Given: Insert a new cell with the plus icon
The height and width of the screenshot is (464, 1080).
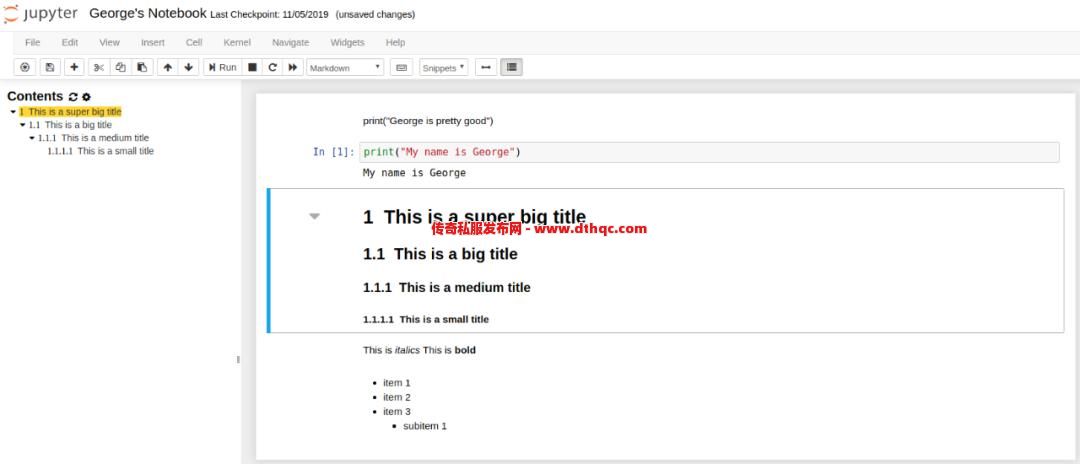Looking at the screenshot, I should pos(74,67).
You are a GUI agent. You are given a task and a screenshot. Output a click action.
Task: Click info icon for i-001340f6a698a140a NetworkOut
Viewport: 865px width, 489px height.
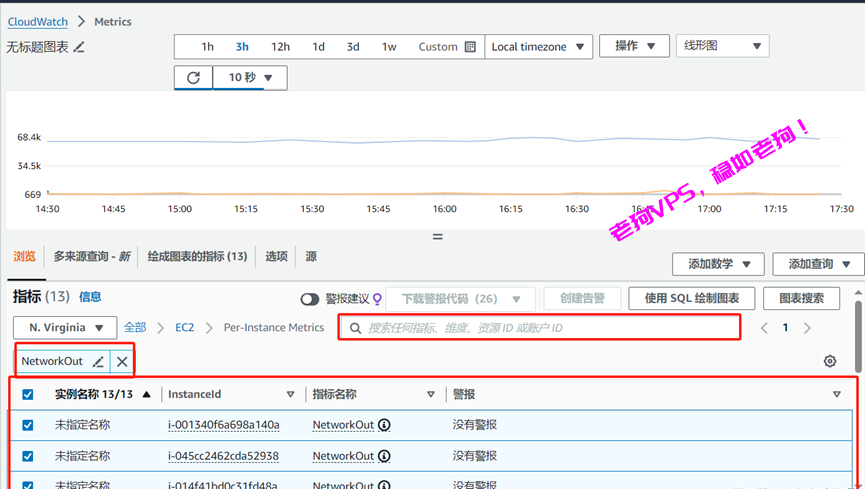[x=384, y=425]
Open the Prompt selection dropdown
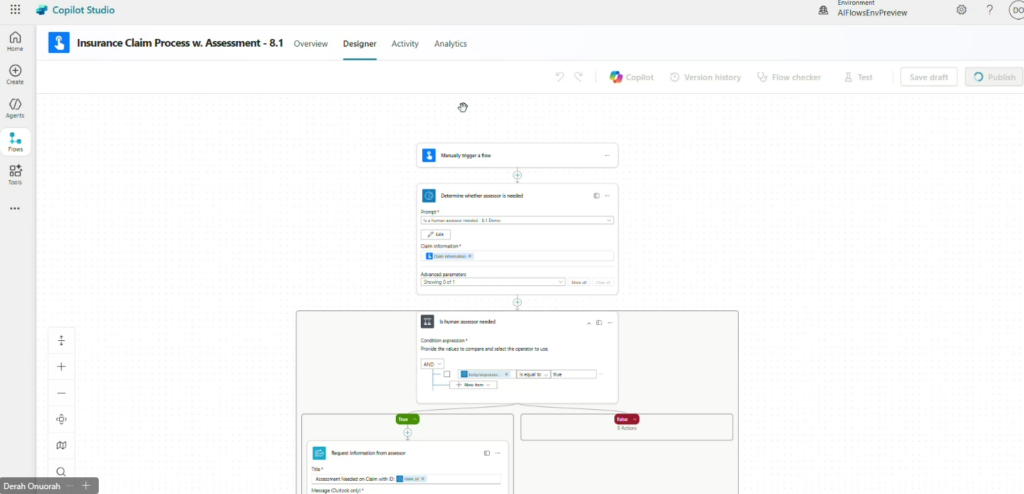Screen dimensions: 1024x494 (517, 219)
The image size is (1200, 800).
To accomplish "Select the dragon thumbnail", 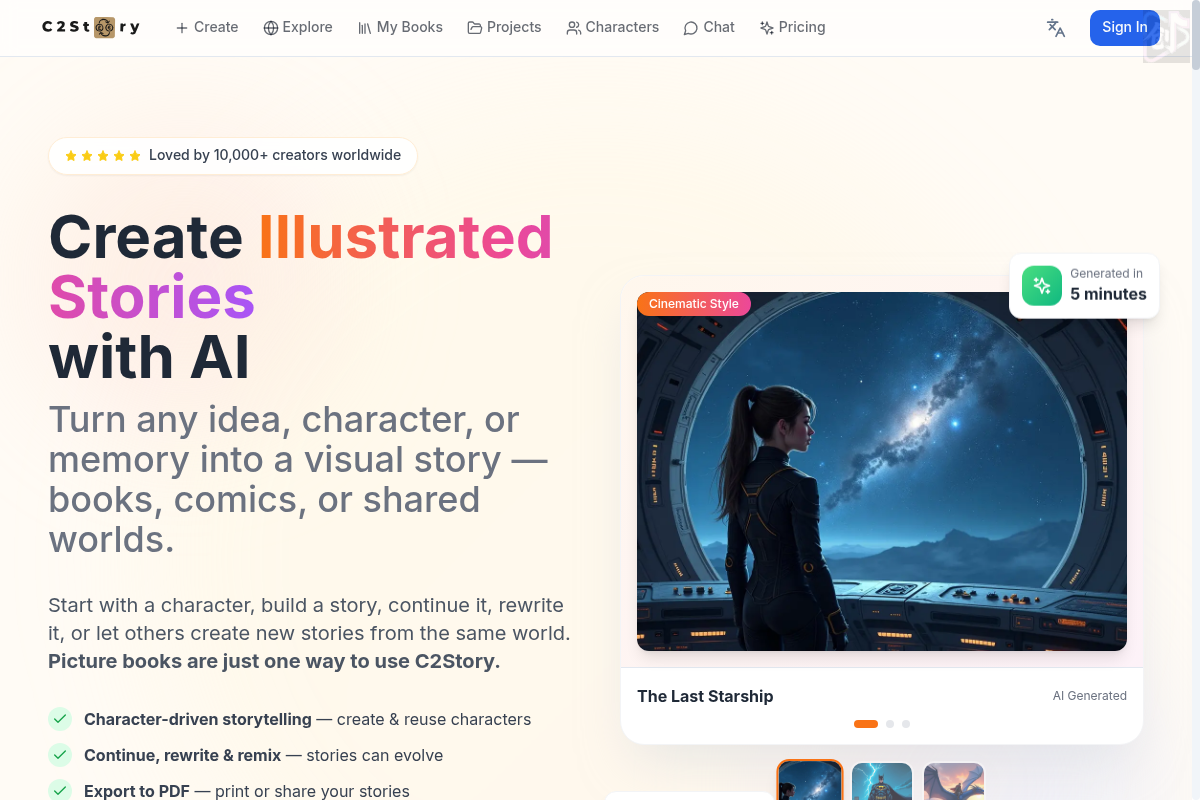I will pyautogui.click(x=954, y=781).
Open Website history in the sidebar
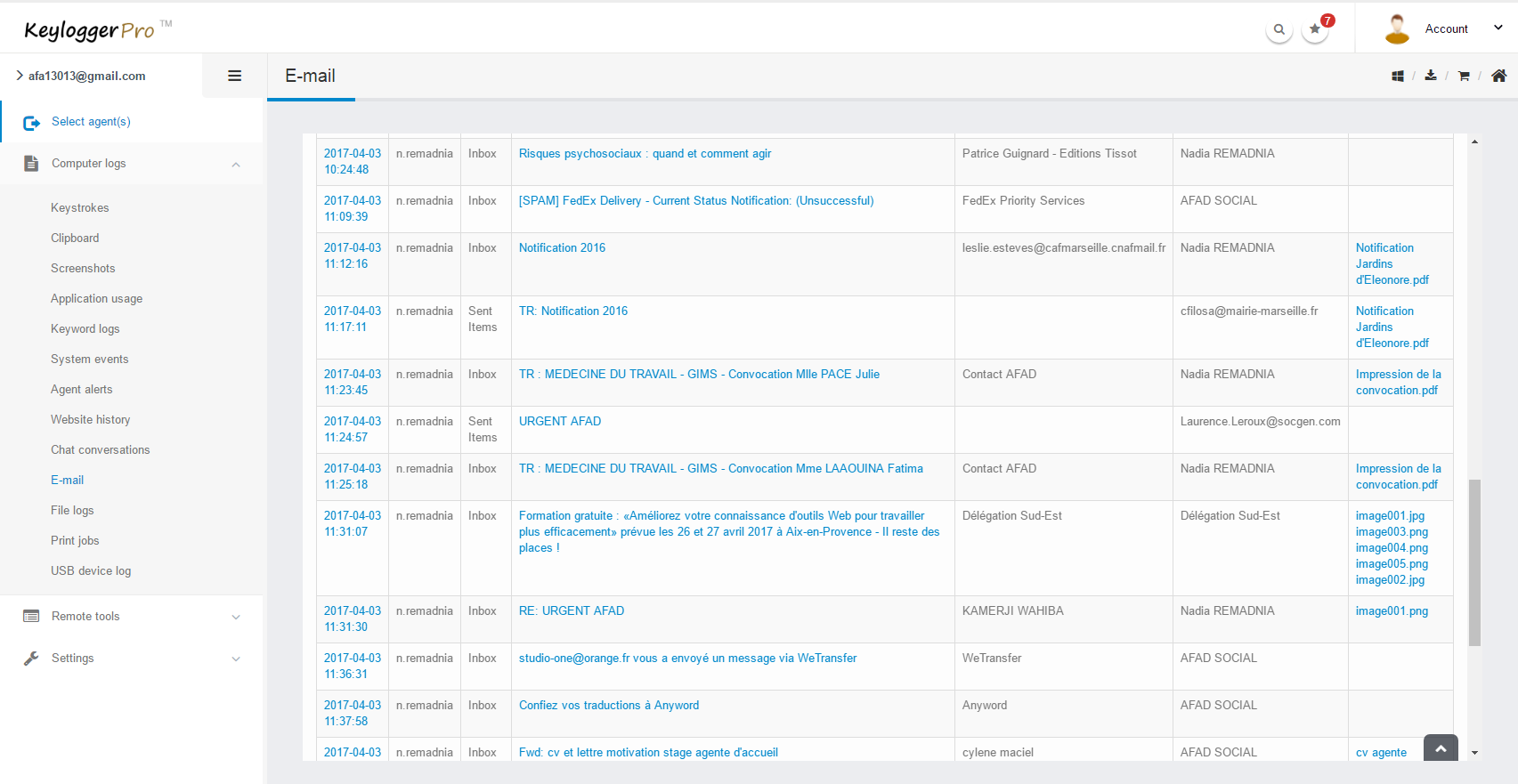Image resolution: width=1518 pixels, height=784 pixels. (90, 419)
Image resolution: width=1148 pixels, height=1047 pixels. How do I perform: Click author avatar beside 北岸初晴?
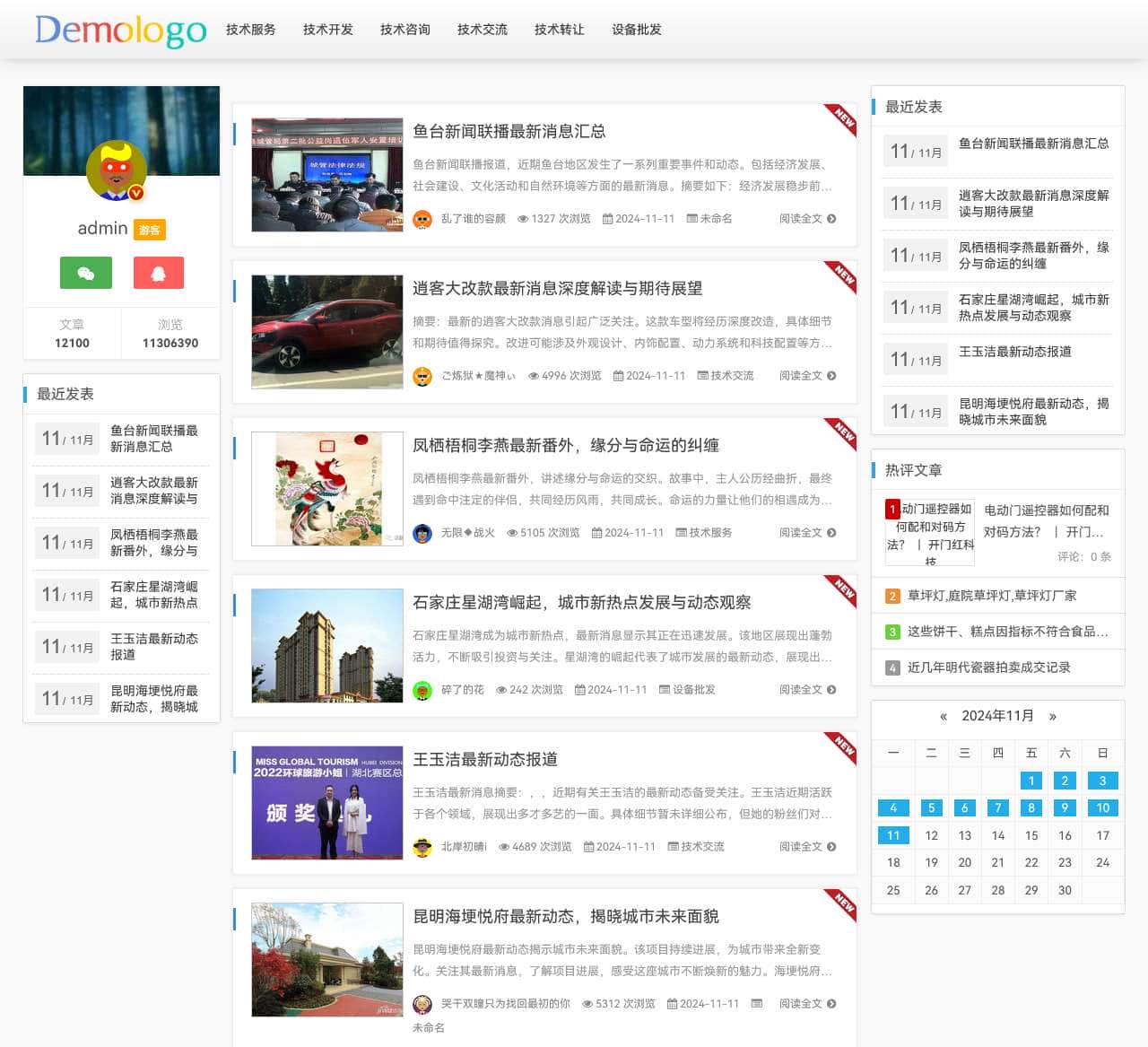[x=422, y=847]
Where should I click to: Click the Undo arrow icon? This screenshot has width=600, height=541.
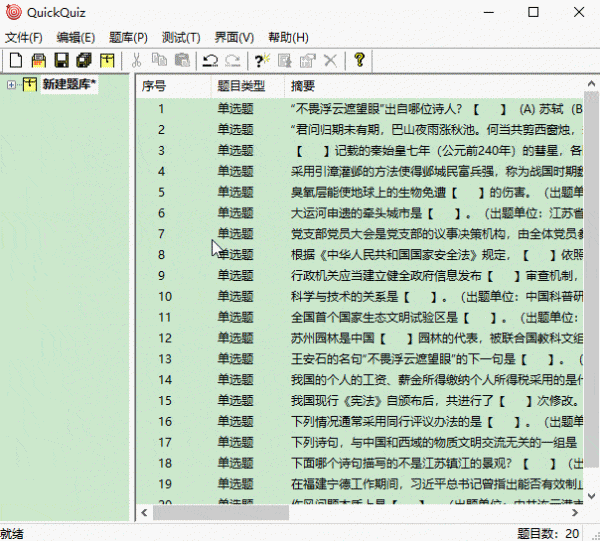[211, 61]
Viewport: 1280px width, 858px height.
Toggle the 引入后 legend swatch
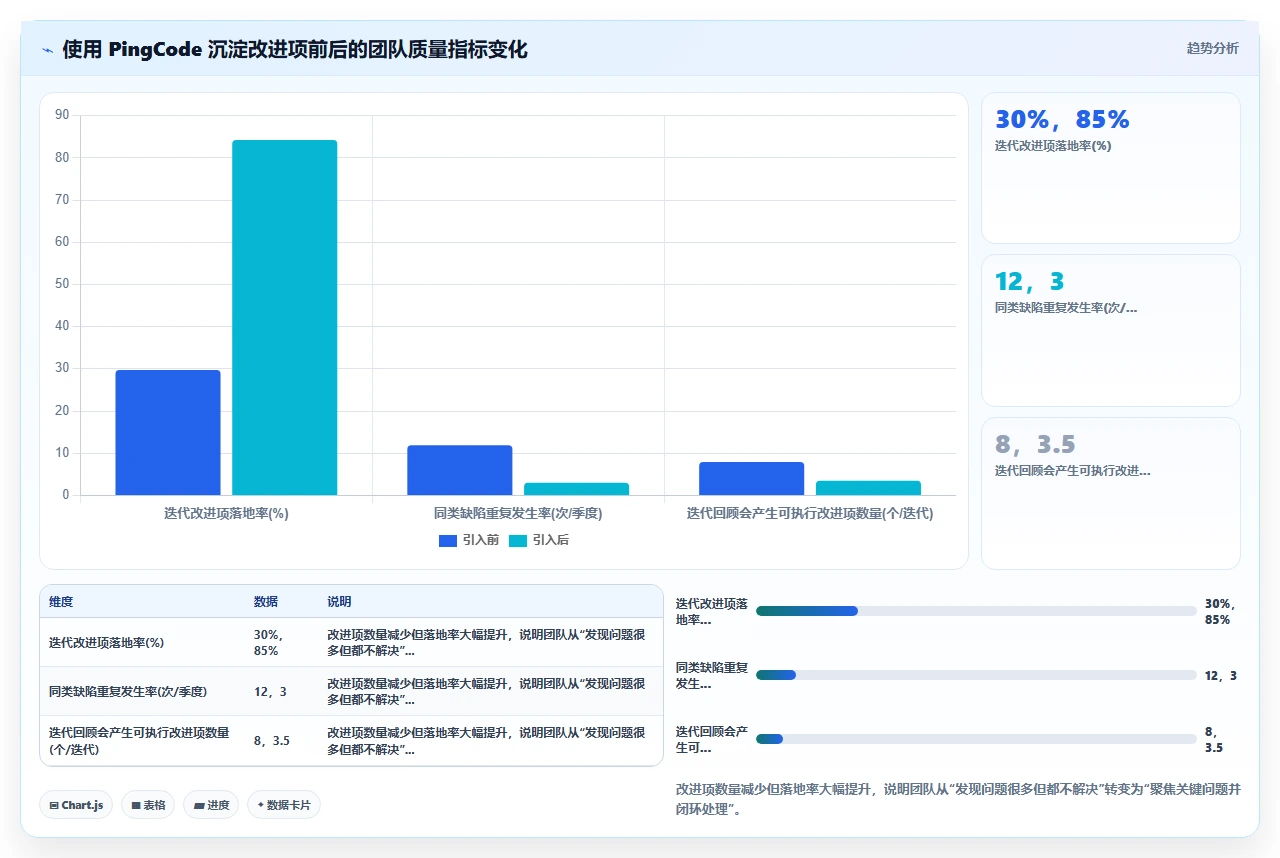(518, 540)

— What to do —
Both boundary lines included, write out word for word only the lines above from the one containing "Open Website history in the sidebar" to the one containing "Viewport: 1280px width, 858px height.", leaving out any pictures.

— Answer space —
Open Website history in the sidebar
Image resolution: width=1518 pixels, height=784 pixels. (90, 419)
Image resolution: width=1148 pixels, height=1047 pixels. How do I perform: Click author avatar beside 北岸初晴?
[x=422, y=847]
Where should I click to: Click the Undo arrow icon? This screenshot has width=600, height=541.
[211, 61]
Viewport: 1280px width, 858px height.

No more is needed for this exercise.